Please print the entries below exactly, from the line with "2024年 (37, 1022)" through the line with "Entertainment (821, 326)", including both of those lines and leaving out all others.

Information
Start of Block

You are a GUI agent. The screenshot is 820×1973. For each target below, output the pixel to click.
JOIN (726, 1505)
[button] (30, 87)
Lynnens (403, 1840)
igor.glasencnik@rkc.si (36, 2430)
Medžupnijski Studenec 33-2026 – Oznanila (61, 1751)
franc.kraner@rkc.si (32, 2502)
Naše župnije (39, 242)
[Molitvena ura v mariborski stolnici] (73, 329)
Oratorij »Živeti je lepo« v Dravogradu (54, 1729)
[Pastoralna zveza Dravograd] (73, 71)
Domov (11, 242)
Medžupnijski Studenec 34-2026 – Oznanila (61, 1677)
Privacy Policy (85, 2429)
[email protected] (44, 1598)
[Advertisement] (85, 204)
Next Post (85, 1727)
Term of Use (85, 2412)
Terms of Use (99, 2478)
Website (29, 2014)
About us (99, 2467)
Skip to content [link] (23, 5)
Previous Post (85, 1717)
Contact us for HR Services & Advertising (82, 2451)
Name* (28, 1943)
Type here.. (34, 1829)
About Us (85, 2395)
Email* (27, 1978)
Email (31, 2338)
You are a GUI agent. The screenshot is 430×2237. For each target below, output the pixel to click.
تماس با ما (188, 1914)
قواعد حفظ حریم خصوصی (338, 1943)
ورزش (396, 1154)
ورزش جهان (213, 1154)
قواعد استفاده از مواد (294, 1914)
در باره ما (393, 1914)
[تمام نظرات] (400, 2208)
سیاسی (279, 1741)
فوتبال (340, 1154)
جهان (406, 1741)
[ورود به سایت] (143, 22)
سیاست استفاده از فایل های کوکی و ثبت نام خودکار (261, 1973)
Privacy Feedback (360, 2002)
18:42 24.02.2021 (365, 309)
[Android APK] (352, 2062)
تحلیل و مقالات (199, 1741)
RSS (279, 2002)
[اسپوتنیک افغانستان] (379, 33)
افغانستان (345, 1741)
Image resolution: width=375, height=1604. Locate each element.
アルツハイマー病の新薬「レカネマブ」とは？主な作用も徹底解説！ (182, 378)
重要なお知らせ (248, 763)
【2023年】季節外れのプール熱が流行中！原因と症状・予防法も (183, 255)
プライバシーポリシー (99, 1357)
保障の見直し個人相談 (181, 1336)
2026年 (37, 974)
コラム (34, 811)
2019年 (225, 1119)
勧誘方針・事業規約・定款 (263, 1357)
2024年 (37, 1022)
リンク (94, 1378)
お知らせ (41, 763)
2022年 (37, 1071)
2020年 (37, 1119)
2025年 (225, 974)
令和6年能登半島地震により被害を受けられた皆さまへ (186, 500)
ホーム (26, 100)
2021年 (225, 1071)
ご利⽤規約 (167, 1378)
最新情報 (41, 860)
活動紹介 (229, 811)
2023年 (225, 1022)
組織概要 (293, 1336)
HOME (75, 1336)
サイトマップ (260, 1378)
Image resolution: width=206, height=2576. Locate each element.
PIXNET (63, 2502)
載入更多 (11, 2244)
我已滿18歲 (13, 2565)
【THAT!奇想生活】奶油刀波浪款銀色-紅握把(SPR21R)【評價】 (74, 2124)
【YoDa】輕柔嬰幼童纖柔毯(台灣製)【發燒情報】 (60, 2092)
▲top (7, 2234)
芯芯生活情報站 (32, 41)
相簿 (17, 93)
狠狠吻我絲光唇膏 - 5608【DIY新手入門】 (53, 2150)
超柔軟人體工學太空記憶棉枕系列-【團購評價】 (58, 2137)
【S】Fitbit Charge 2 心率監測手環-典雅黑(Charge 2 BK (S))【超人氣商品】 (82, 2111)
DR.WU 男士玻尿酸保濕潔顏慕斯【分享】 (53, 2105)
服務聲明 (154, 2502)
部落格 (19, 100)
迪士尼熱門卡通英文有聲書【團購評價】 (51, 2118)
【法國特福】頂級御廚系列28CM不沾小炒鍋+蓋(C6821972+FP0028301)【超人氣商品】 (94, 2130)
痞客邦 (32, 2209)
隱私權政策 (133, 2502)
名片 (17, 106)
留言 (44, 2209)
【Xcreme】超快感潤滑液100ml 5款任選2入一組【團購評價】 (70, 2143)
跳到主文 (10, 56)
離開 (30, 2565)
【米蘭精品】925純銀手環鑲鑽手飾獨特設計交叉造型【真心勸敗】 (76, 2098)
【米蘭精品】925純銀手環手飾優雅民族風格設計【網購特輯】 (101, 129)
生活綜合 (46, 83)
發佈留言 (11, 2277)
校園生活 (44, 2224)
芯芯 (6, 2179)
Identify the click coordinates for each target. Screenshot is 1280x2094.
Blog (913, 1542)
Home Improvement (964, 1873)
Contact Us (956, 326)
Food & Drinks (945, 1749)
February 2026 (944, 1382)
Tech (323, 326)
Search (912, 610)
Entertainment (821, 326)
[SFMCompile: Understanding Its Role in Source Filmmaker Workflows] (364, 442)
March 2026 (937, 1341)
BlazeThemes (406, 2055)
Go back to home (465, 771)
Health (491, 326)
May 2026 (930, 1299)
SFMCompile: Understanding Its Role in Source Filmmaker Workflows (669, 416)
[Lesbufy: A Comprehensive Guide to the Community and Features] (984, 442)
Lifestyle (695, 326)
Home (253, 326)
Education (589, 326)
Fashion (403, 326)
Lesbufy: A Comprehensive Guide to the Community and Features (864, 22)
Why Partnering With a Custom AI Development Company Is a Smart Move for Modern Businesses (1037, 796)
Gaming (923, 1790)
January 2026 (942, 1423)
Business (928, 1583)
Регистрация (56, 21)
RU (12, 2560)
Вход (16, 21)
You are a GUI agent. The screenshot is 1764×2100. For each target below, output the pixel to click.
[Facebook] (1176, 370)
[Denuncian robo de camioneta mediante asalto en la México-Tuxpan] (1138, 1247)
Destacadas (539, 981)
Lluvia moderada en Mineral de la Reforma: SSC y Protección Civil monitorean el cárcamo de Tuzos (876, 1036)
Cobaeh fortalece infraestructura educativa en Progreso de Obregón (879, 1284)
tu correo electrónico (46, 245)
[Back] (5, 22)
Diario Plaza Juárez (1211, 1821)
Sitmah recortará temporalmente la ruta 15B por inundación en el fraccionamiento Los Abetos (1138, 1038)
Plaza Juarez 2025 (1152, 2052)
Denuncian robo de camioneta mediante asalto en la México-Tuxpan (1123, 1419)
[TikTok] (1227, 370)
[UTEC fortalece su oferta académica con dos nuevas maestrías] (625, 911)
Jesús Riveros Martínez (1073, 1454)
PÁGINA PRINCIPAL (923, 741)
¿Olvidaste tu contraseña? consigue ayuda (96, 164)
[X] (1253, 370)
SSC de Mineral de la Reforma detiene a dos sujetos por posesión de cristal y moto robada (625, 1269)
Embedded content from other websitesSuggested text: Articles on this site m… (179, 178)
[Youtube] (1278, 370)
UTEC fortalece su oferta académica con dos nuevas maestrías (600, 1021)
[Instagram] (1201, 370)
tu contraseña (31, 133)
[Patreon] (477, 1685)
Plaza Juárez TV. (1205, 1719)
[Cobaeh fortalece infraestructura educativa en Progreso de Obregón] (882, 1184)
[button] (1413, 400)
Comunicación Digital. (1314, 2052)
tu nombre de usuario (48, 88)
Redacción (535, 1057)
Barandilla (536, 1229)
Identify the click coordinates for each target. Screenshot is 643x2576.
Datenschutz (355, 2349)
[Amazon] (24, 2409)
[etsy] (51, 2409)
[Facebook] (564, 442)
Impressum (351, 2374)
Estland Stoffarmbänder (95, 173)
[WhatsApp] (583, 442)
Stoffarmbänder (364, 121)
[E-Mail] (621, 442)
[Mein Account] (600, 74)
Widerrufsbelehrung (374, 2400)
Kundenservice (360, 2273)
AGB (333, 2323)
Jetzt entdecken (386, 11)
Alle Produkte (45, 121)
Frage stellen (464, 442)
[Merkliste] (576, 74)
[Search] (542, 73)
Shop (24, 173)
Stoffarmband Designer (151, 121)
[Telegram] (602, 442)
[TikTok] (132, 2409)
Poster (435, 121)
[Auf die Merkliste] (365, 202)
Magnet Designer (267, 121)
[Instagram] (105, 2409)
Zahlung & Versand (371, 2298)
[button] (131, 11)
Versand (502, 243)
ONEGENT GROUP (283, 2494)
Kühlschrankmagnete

End of Block

Solution to the exercise
2024年 (37, 1022)
リンク (94, 1378)
お知らせ (41, 763)
2022年 (37, 1071)
2020年 (37, 1119)
2025年 (225, 974)
令和6年能登半島地震により被害を受けられた皆さまへ (186, 500)
ホーム (26, 100)
2021年 (225, 1071)
ご利⽤規約 (167, 1378)
最新情報 (41, 860)
活動紹介 (229, 811)
2023年 (225, 1022)
組織概要 (293, 1336)
HOME (75, 1336)
サイトマップ (260, 1378)
Image resolution: width=206, height=2576. Locate each element.
PIXNET (63, 2502)
載入更多 (11, 2244)
我已滿18歲 (13, 2565)
【THAT!奇想生活】奶油刀波浪款銀色-紅握把(SPR21R)【評價】 (74, 2124)
【YoDa】輕柔嬰幼童纖柔毯(台灣製)【發燒情報】 (60, 2092)
▲top (7, 2234)
芯芯生活情報站 (32, 41)
相簿 (17, 93)
狠狠吻我絲光唇膏 - 5608【DIY新手入門】 (53, 2150)
超柔軟人體工學太空記憶棉枕系列-【團購評價】 (58, 2137)
【S】Fitbit Charge 2 心率監測手環-典雅黑(Charge 2 BK (S))【超人氣商品】 (82, 2111)
DR.WU 男士玻尿酸保濕潔顏慕斯【分享】 (53, 2105)
服務聲明 (154, 2502)
部落格 (19, 100)
迪士尼熱門卡通英文有聲書【團購評價】 (51, 2118)
【法國特福】頂級御廚系列28CM不沾小炒鍋+蓋(C6821972+FP0028301)【超人氣商品】 (94, 2130)
痞客邦 (32, 2209)
隱私權政策 (133, 2502)
名片 (17, 106)
留言 (44, 2209)
【Xcreme】超快感潤滑液100ml 5款任選2入一組【團購評價】 (70, 2143)
跳到主文 (10, 56)
離開 (30, 2565)
【米蘭精品】925純銀手環鑲鑽手飾獨特設計交叉造型【真心勸敗】 (76, 2098)
【米蘭精品】925純銀手環手飾優雅民族風格設計【網購特輯】 (101, 129)
生活綜合 (46, 83)
發佈留言 (11, 2277)
校園生活 (44, 2224)
芯芯 (6, 2179)
Identify the click coordinates for each target. Screenshot is 1280x2094.
Blog (913, 1542)
Home Improvement (964, 1873)
Contact Us (956, 326)
Food & Drinks (945, 1749)
February 2026 (944, 1382)
Tech (323, 326)
Search (912, 610)
Entertainment (821, 326)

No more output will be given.